Тема получит развитие в романе. Достанется профессорам, ратующим за "расово-чистую" науку, и декадентствующим творцам духовной антикультуры ("После нас хоть саламандры" — это из романа…). И просто трусам, избравшим страусову политику невмешательства.
Пока же идет 1934 год, и Чапек впервые в жизни участвует в составлении антифашистского манифеста. "На Опернплаце в Берлине уже убрали пепел костров, на которых сжигали книги. Догорели произведения поэтов и ученых; социализм, пацифизм, свобода мысли были сброшены в огонь, словно таким образом их можно сжить со света"[68]. Опасное соседство в маленькой Чехословакии ощущалось особенно остро: пахло гарью…
И выдуманные чешским писателем саламандры никого в заблуждение, разумеется, не цвели. "Таинственная саламандра, не горящая в огне, — одно из самых ядовитых существ. Ее яд пропитывает плоды деревьев и отравляет воду. Поев плодов с отравленного саламандрой дерева, человек умирает"[69], - сообщали авторы средневекового "Бастиария", ссылаясь на более ранние "свидетельства" Аристотеля и Плиния (последний упомянул еще "ледяную кровь").
Очень ядовита и в огне не горит. На удивление точный образ.
Хотя образ саламандр в романе и неоднозначен, слишком явные аналогии вызывали тупо марширующие пресмыкающиеся; оставалось мысленно дорисовать шлемы с рожками и выкинутую в знакомом приветствии переднюю конечность. Воинственная серость, "среднесть" бессловесных винтиков-исполнителей — вот что такое саламандры в романе Чапека.
Как в зеркале в них отражался фашизм.
По мере развития сюжета нарастает, приближаясь к критической, масса всех его известных признаков. Поначалу тихие и покорные земноводные меняются на глазах: откуда-то повылезли прикрытая броской фразой демагогия, безудержный прагматизм, ломающий на пути все нравственные преграды, и расизм, муштра, борьба за "жизненное пространство". И еще саламандр отличает какая-то "животная глухота к человечности"[70].

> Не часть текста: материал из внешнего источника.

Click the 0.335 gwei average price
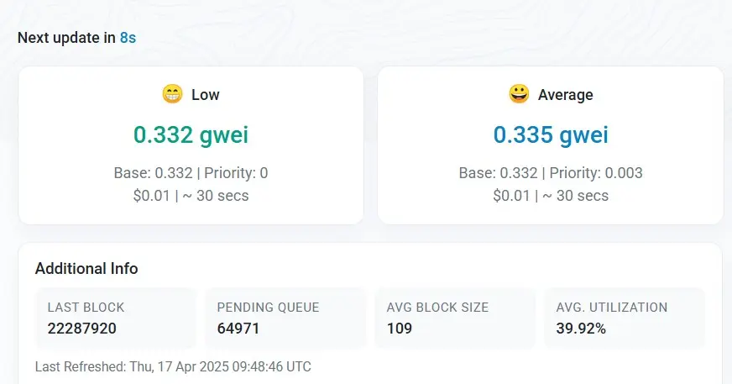[551, 134]
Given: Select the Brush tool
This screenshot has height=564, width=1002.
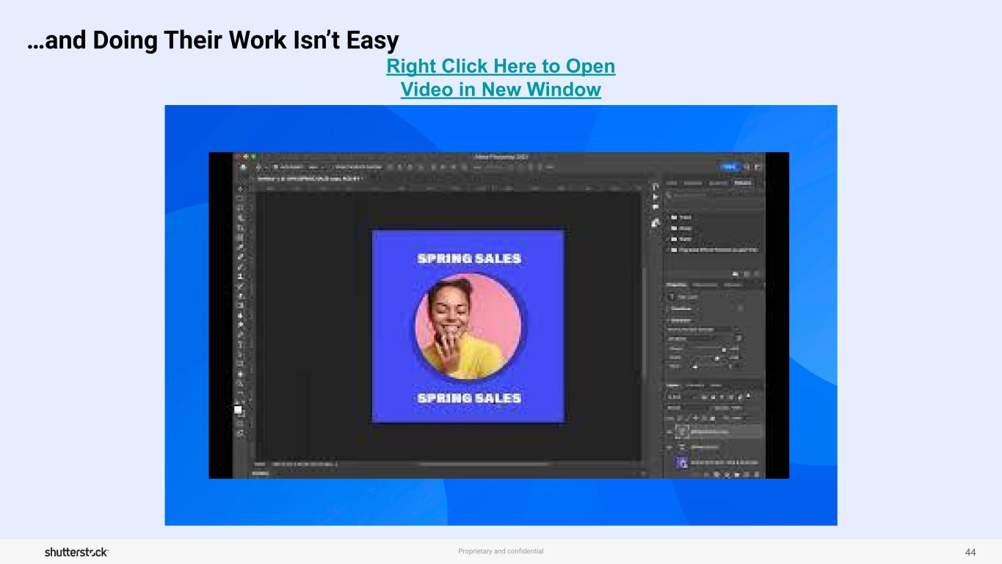Looking at the screenshot, I should pyautogui.click(x=240, y=267).
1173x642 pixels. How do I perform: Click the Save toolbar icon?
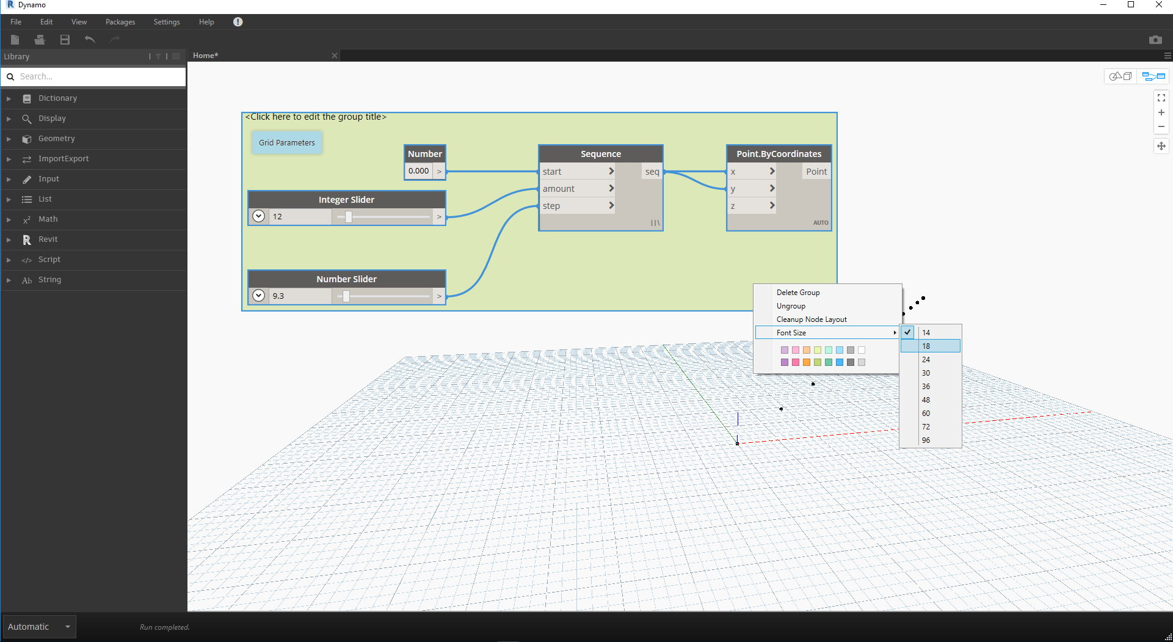click(x=65, y=40)
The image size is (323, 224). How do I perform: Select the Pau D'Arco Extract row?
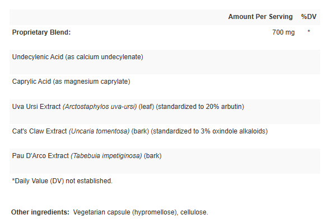point(165,161)
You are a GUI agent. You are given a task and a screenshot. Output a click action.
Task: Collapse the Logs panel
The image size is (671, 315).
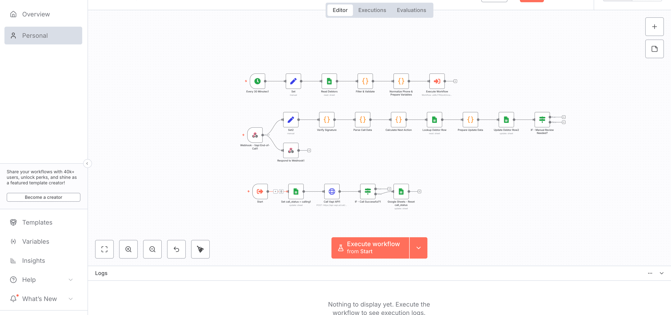pyautogui.click(x=661, y=273)
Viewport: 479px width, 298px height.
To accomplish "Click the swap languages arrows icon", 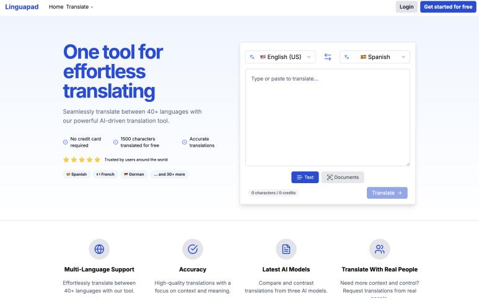I will point(328,57).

На вопрос, есть ли у них душа, следует ответ: "Все, как один, похожи друг на друга, одинаково старательные, одинаково способные… и одинаково невыразительные, — словом, в них воплощен подлинный идеал современной цивилизации, то есть Стандарт"[71].
Конечно, только к серости, косности, мещанству социальный феномен фашизма сводить нельзя. Мещанство — лишь дрожжи, на которых он прорастает, когда добавляются факторы социально-политические. Мещанин становится фашистом, как только у пего в мозгу забрезжит смутная идея общности с себе подобными, после чего сообща они начнут укреплять друг в друге агрессивное неприятие всех "иных". Стремление к мировому господству — вечному, на тысячи лет! — жажда бесконтрольной власти, национализм и "голос крови", комплекс фюрерства — все соединится в общем котле, где варят фашистское зелье "повара".
А повара найдутся. Процесс превращения фашизма в агрессивную, направляемую вовне силу требует и внешней подкормки. В книге ясно показано то, от чего, как от навязчивых бредней, отмахивались многие политики Старого и Нового Света. Фашизм подкармливали!
Чапеку, вероятно, первому удалось показать фашизм снаружи — в тесной связи с теми, кто заботливо высевал смертоносную бактерию на питательный бульон озлобленного немецкого мещанства. А когда процесс вышел из-под контроля, трусливо попытался "умиротворить" агрессора, бросив ему на съедение союзника послабее. Как в сказках: умиротворяли злого дракона, отдавая в жертву прекрасных девушек… "Пусть саламандры, лишь бы не марксисты!"[72]— это тоже из романа.